* start Data shown *
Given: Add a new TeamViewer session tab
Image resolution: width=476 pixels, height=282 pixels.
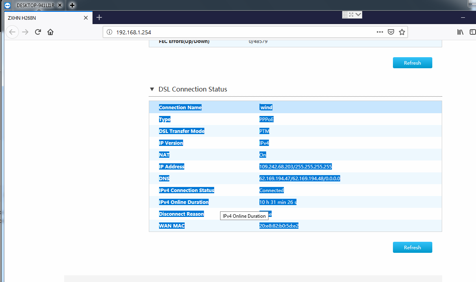Looking at the screenshot, I should coord(72,5).
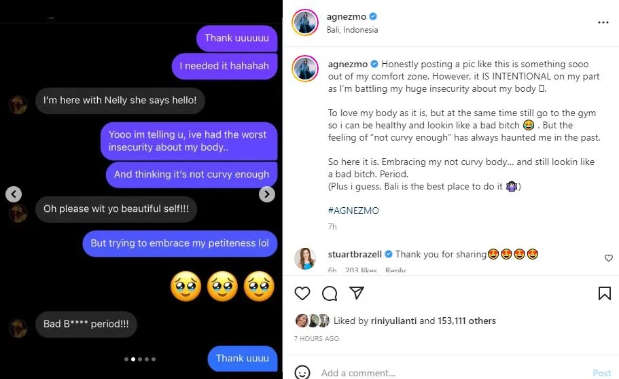The image size is (619, 379).
Task: Click in the Add a comment field
Action: (450, 373)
* end Data shown *
-- What is required --
Can you render all of the data above as a Markdown table with two columns, Row for the line number and Line text for the line itself? Skip blank lines and leave the pictures out of the answer.

-- Answer to the task --
| Row | Line text |
|---|---|
| 1 | Given: Add a new TeamViewer session tab |
| 2 | Image resolution: width=476 pixels, height=282 pixels. |
| 3 | Looking at the screenshot, I should coord(72,5). |
| 4 | The image size is (619, 379). |
| 5 | Task: Click in the Add a comment field |
| 6 | Action: (450, 373) |